What to work on: All lines below containing the string "agent" are to be copied.

Input material: Begin

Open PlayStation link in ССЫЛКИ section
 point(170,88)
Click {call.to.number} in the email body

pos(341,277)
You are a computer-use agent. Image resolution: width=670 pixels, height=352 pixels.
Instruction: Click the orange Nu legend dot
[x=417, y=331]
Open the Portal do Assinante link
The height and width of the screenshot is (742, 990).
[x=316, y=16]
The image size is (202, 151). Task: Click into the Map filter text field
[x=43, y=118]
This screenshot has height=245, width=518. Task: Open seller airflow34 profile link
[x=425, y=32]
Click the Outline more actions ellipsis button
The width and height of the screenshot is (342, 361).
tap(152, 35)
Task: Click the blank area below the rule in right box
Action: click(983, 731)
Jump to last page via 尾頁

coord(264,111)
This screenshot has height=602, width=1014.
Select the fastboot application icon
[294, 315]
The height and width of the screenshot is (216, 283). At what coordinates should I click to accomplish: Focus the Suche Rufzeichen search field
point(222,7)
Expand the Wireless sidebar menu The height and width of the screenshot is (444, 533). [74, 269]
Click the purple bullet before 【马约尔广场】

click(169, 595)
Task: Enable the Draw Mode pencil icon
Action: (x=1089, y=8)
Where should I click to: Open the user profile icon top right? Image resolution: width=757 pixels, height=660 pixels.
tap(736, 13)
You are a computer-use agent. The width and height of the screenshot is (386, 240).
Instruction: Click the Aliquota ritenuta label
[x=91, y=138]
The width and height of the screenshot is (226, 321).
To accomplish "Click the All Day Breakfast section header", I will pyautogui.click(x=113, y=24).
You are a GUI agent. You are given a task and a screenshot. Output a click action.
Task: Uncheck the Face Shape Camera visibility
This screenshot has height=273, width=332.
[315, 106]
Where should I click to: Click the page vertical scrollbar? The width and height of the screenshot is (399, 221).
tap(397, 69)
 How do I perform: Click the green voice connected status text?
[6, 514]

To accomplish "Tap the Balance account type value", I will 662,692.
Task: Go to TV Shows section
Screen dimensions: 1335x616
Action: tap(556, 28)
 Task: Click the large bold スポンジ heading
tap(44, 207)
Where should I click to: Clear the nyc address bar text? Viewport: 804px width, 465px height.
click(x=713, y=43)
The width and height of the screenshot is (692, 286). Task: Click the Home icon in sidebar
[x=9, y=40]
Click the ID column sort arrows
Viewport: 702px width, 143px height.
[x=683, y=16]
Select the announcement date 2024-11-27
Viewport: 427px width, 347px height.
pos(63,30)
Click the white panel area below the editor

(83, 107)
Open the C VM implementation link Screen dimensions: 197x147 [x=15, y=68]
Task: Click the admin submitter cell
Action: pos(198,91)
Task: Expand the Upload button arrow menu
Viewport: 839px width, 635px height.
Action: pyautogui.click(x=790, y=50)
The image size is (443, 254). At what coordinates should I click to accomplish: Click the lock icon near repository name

Input material: End

Response to this task:
You are a computer-use agent. Image resolution: width=670 pixels, height=352 pixels.
You are a computer-use agent. The width and height of the screenshot is (386, 240).
You are a GUI agent. You are given a task and a screenshot. Output a click action.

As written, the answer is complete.